## Requirement
Transcribe the following entries exactly as they appear, line for line.

## Material shown
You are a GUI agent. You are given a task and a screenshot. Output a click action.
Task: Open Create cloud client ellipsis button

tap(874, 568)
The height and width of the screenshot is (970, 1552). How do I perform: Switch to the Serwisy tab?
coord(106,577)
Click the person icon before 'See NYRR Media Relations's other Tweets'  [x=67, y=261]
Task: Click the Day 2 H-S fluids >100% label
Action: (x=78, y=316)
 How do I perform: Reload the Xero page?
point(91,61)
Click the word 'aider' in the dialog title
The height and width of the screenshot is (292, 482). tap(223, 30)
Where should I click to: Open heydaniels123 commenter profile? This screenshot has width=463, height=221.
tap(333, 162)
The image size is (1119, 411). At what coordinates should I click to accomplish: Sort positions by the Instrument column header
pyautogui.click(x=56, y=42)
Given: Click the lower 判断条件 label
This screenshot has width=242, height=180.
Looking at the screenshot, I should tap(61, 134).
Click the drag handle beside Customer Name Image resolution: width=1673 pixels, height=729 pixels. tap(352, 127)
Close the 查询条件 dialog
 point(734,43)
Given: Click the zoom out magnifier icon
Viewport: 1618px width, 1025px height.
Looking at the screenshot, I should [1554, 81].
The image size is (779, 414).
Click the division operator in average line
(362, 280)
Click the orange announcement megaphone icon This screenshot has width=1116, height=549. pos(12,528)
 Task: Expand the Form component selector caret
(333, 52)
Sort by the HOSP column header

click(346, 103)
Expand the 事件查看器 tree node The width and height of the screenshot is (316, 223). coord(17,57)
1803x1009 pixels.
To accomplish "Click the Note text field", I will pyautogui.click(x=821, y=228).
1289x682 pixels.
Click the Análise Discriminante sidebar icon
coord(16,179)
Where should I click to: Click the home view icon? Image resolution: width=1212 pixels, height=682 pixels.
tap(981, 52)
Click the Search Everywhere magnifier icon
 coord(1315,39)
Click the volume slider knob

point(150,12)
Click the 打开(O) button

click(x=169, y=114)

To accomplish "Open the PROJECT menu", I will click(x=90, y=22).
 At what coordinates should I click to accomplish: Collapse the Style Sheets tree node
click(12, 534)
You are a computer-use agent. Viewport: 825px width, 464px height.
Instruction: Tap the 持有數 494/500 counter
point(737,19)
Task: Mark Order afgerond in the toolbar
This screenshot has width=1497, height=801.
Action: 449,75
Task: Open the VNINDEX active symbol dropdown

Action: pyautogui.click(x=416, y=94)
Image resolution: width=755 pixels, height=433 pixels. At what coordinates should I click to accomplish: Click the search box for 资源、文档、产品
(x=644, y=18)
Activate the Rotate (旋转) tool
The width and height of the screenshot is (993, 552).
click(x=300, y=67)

## The completed task
You are a GUI agent. You are given a task and a screenshot. Output a click action.
Task: Open Create cloud client ellipsis button

tap(874, 568)
The height and width of the screenshot is (970, 1552). How do I perform: Switch to the Serwisy tab?
coord(106,577)
Click the person icon before 'See NYRR Media Relations's other Tweets'  [x=67, y=261]
Task: Click the Day 2 H-S fluids >100% label
Action: (x=78, y=316)
 How do I perform: Reload the Xero page?
point(91,61)
Click the word 'aider' in the dialog title
The height and width of the screenshot is (292, 482). tap(223, 30)
Where should I click to: Open heydaniels123 commenter profile? This screenshot has width=463, height=221.
tap(333, 162)
The image size is (1119, 411). At what coordinates should I click to accomplish: Sort positions by the Instrument column header
pyautogui.click(x=56, y=42)
Given: Click the lower 判断条件 label
This screenshot has width=242, height=180.
Looking at the screenshot, I should tap(61, 134).
Click the drag handle beside Customer Name Image resolution: width=1673 pixels, height=729 pixels. tap(352, 127)
Close the 查询条件 dialog
 point(734,43)
Given: Click the zoom out magnifier icon
Viewport: 1618px width, 1025px height.
Looking at the screenshot, I should [1554, 81].
The image size is (779, 414).
Click the division operator in average line
(362, 280)
Click the orange announcement megaphone icon This screenshot has width=1116, height=549. pos(12,528)
 Task: Expand the Form component selector caret
(333, 52)
Sort by the HOSP column header

click(346, 103)
Expand the 事件查看器 tree node The width and height of the screenshot is (316, 223). coord(17,57)
1803x1009 pixels.
To accomplish "Click the Note text field", I will pyautogui.click(x=821, y=228).
1289x682 pixels.
Click the Análise Discriminante sidebar icon
coord(16,179)
Where should I click to: Click the home view icon? Image resolution: width=1212 pixels, height=682 pixels.
tap(981, 52)
Click the Search Everywhere magnifier icon
 coord(1315,39)
Click the volume slider knob

point(150,12)
Click the 打开(O) button

click(x=169, y=114)

To accomplish "Open the PROJECT menu", I will click(x=90, y=22).
 At what coordinates should I click to accomplish: Collapse the Style Sheets tree node
click(12, 534)
You are a computer-use agent. Viewport: 825px width, 464px height.
Instruction: Tap the 持有數 494/500 counter
point(737,19)
Task: Mark Order afgerond in the toolbar
This screenshot has width=1497, height=801.
Action: 449,75
Task: Open the VNINDEX active symbol dropdown

Action: pyautogui.click(x=416, y=94)
Image resolution: width=755 pixels, height=433 pixels. At what coordinates should I click to accomplish: Click the search box for 资源、文档、产品
(x=644, y=18)
Activate the Rotate (旋转) tool
The width and height of the screenshot is (993, 552).
click(x=300, y=67)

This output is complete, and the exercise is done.